## BEGIN Information supplied
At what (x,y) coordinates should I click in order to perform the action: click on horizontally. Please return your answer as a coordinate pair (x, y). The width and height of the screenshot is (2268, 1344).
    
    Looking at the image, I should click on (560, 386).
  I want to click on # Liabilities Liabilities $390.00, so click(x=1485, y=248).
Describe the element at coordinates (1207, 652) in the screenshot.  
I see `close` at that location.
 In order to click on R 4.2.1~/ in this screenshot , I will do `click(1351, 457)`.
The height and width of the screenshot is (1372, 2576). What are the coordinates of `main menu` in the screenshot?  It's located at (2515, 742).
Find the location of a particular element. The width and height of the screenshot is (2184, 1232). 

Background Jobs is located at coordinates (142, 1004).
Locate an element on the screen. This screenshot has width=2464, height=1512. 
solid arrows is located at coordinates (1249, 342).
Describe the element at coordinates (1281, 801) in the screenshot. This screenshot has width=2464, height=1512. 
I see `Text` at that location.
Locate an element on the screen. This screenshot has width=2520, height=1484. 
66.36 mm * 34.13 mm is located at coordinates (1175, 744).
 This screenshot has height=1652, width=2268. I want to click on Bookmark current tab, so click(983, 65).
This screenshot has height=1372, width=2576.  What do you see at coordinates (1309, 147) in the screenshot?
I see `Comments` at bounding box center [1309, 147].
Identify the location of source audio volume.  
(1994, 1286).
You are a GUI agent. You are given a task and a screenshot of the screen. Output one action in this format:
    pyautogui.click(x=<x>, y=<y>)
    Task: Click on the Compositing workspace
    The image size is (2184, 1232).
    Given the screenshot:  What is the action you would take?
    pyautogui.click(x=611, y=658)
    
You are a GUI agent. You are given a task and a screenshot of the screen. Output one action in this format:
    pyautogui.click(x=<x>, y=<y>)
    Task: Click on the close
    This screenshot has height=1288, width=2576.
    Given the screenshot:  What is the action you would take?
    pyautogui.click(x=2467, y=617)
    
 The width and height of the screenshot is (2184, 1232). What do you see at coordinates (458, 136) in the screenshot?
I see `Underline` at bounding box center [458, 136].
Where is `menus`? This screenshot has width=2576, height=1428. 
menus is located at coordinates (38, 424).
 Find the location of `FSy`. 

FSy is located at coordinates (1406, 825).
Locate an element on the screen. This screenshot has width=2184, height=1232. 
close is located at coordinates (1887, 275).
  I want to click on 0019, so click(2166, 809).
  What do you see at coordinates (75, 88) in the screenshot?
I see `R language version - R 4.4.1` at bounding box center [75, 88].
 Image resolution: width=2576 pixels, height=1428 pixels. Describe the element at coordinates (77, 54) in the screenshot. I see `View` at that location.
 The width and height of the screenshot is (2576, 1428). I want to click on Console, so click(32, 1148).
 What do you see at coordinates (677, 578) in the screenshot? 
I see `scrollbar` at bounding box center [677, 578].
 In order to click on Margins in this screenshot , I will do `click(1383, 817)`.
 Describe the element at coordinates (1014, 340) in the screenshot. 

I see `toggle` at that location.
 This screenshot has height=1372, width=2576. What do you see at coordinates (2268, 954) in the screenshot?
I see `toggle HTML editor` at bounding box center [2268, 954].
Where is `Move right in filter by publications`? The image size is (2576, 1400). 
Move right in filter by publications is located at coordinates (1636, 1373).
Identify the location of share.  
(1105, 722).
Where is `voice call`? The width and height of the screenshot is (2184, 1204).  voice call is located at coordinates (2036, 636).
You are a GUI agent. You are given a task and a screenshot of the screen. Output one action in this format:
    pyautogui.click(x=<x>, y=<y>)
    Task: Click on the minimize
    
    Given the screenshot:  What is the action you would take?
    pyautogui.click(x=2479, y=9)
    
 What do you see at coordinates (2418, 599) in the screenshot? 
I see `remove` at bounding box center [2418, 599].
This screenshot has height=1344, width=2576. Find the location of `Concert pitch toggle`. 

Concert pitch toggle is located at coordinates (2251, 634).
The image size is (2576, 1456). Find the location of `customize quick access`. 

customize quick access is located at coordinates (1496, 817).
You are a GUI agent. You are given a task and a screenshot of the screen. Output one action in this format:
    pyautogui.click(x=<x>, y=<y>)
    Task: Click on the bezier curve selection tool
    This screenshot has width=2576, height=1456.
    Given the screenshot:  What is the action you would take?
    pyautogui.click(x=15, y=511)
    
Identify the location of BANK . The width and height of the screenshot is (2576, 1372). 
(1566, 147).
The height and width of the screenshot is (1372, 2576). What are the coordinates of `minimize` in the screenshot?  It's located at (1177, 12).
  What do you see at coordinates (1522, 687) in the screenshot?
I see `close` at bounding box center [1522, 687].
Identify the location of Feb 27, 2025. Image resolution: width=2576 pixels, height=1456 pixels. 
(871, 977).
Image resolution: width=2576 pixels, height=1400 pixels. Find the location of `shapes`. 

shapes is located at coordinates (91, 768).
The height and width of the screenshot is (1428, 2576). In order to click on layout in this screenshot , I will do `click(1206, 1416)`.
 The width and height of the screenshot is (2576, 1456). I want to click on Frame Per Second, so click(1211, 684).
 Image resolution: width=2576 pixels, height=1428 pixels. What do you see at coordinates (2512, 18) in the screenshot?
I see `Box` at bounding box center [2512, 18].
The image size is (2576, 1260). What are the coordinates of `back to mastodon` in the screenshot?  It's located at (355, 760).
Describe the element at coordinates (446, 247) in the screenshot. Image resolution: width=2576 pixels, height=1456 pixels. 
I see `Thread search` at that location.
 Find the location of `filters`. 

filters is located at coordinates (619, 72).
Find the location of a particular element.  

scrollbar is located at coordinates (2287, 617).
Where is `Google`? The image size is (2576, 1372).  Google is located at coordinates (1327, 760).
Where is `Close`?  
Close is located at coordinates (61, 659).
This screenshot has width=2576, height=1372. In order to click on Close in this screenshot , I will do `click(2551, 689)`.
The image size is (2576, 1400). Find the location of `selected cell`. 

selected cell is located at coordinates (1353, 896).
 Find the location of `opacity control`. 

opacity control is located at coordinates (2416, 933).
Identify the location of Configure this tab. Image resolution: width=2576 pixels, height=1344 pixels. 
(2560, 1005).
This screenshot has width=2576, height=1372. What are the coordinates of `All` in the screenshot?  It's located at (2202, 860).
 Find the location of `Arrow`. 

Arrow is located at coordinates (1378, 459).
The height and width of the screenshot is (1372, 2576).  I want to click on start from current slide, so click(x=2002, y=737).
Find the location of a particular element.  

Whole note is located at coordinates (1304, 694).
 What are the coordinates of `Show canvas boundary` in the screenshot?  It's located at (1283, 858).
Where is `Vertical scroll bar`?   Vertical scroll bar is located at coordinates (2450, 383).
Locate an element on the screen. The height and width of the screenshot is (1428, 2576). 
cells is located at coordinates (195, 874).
## END Information supplied
• Instructions for the task:
Count the lines in the data above that contain the string "customize", and reply with only the number.

• Response below:
2